The opening paragraph of the first article sets the scenario: "The way some people talk, tree plantations are the answer to more than a few global problems. They reduce deforestation, restore degraded land, fight climate change, improve local livelihoods, return good profits, create employment and bolster national economies."
One could assume that the second paragraph would put some question marks on those assertions or provide some evidence to support them. Regretfully, this is not the case. It is therefore necessary to bring in some reality to that scenario.
Do plantations reduce deforestation? The history of large scale plantations in the tropics proves the contrary. Plantations are either a direct cause of deforestation or an indirect cause or both. We all know (and the ITTO knows) that the famous fires in Indonesia were started by plantation companies and that forest areas in numerous countries have been cleared to give way to plantations We all know (and the ITTO knows), that many thousands of people throughout the tropics have been displaced to give way to plantations and that, as a consequence, these people have had to clear new forest areas to provide for their livelihoods.
Do plantations restore degraded land? Commercial plantations are never implemented in truly degraded lands, for the simple reason that trees don't grow fast enough in that type of land and that they are more prone to sanitary problems. These plantations require good quality soils and increased mechanization also implies the need for land which allows the use of machinery --the same type of land used in agriculture. They are therefore implemented either in good quality soils or in areas "declared" as degraded (usually meaning deforested or containing secondary forest), but which are not considered to be degraded by the local communities that are using them.
Do plantations fight climate change?
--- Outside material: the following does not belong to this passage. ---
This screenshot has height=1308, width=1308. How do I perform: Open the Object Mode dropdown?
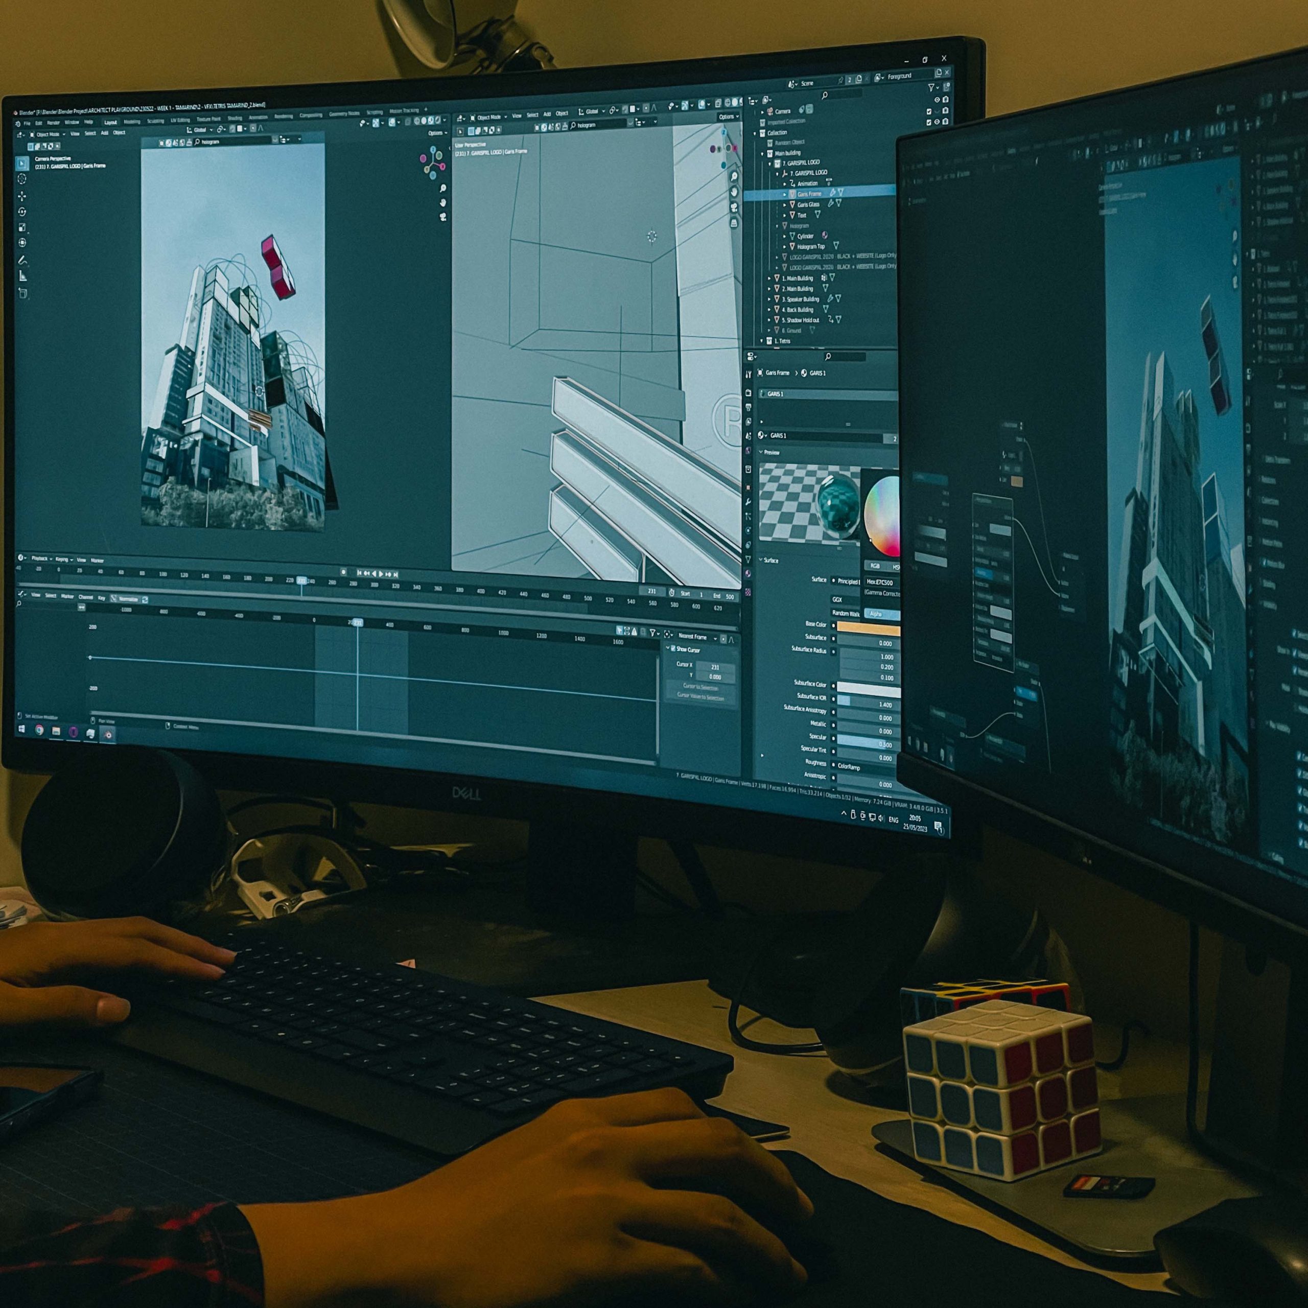[x=49, y=135]
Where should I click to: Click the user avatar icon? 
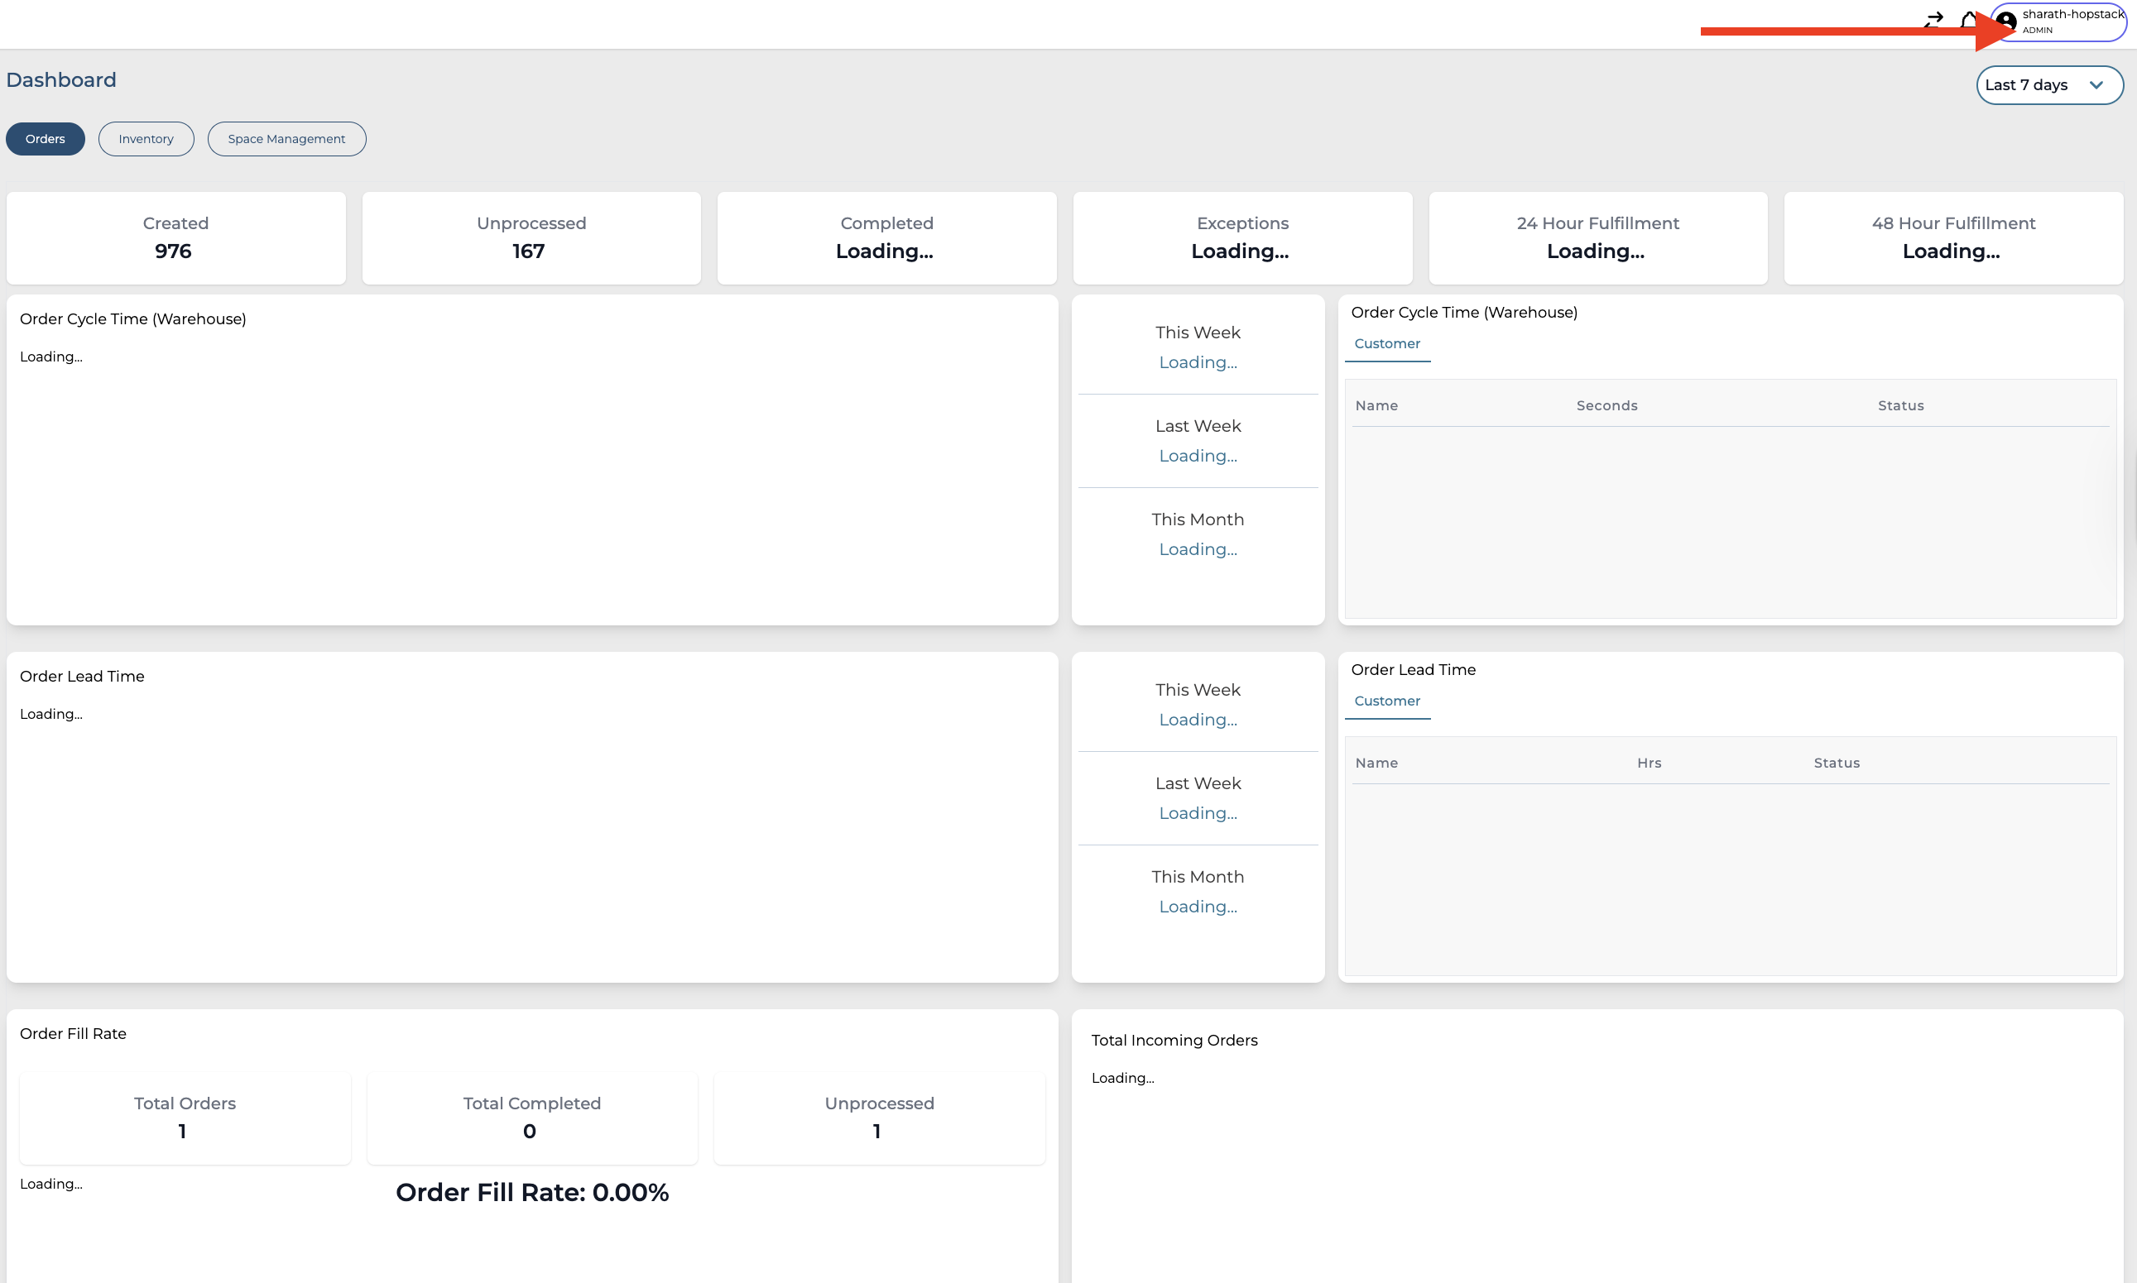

The fact that plantations have been included in the Clean Development Mechanism cannot be considered as scientific evidence about this alleged role. On the contrary, there is a growing body of scientific evidence suggesting that they may even become sources of CO2 instead of acting as sinks. Additionally, deforestation directly or indirectly linked to plantations may prove to generate more CO2 than the amount allegedly captured by plantations.
Do large scale plantations improve local livelihoods? All the available evidence proves exactly the contrary and the ITTO should know that in the "normal" situation local people end up in a much worse situation than before the plantations were implemented. Their resulting opposition is confronted with repression and people are killed, injured, imprisoned and are finally evicted from their land.
Do plantations return good profits? This is the only absolutely true statement in the paragraph, but it lacks mention of who obtains those good profits: plantation companies, the pulp industry, consultants, banks, machinery producers. Not local people. Additionally, it does not mention that the reason for returning good profits is that in all cases plantations are directly or indirectly subsidized. In many cases plantation companies receive direct subsidies, tax breaks or soft loans. In other cases, subsidies take the form of cheap land, free research, road building, port facilities. And in many cases they are subsidized through the use of the police or the army to protect corporate interest against local peoples' resistance.
Do plantations create employment and bolster national economies? Large scale tree plantations are almost certainly the worst available option for generating employment in the tropics and the situation is increasingly worse due to the adoption of modern machinery that displaces workers, particularly in harvesting operations. To make matters worse, subcontracting is now widespread and subcontactors compete among themselves through lowering labour conditions (low salaries, inexistence of health security and social benefits, low quality housing and food, etc.). From a national economy viewpoint, plantations generate some hard currency through exports, but international prices of both logs and pulp are subject to severe drops, tendency which can be expected to grow as more plantations reach their harvesting time.
In sum, the whole issue of the ITTO newsletter is misleading and does not incorporate the differing viewpoints of the many people that are suffering from plantations or the many studies which have recorded the social and environmental impacts of this type of plantations. And even more misleading is the paragraph which states: "What is more certain is that if environmentalists get their way, one day all the world's wood will come from plantations. 'Plant up the millions of hectares of degraded land and leave the natural forest alone,' they say." Who are "they", may we ask, because it's certainly not the view of the hundreds of organizations the WRM works with, who are actively opposing this plantation model.